Measurements of arterial diameter throughout the cardiac cycle ( i.e., the arterial distension waveform) are conducted increasingly to study mechanical properties of the arterial wall and changes associated with disease. The distension waveform of peripheral arteries can be measured noninvasively via ultrasonic echo tracking, M-mode imaging, and B-mode imaging. Of these, echo tracking is the most popular method because of its single micrometer resolution during continuous measurements under ideal conditions However, high resolution within continuous measurements does not imply high reproducibility between measurements. Therefore, we compared repeated measurements of the amplitude of common carotid artery distension in 26 subjects, obtained sequentially in random order by: 1. Off-line echo tracking of digitized radiofrequency ultrasound; 2. M-mode imaging with automated edge detection; and 3. 30-Hz B-mode imaging with automated edge detection and model-based diameter estimation. In each case, the transducer was hand-held and was removed from the neck between repeated measurements. The amplitude of arterial distension was estimated from the serial diameter measurements by maximum likelihood (ML) estimation, by least-squares fit of a Fourier series model, and by application of a cubic smoothing spline. Within continuous measurements, the standard deviation of the ML distension amplitude for neighboring cardiac cycles was significantly smaller ( p < 0.05) with echo-tracking (0.023 mm) than with the B-mode (0.036 mm) or M-mode (0.074 mm) methods.
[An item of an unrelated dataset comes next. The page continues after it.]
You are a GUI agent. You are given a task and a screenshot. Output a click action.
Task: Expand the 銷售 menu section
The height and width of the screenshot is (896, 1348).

However, between discontinuous measurements on the same subject, the standard deviation of the ML distension amplitude was similar for the echo-tracking (0.076 mm) and B-mode (0.073 mm) methods. The Fourier series model and the cubic smoothing spline slightly reduced the standard deviation of the B-mode and M-mode distension amplitudes, but also reduced the mean amplitude estimate. On the basis of this relative comparison of methods, we conclude that, although echo tracking offers high resolution for continuous measurements, the reproducibility of discontinuous measurements of carotid artery distension is no better with echo tracking than can be obtained from 30-Hz B-mode images.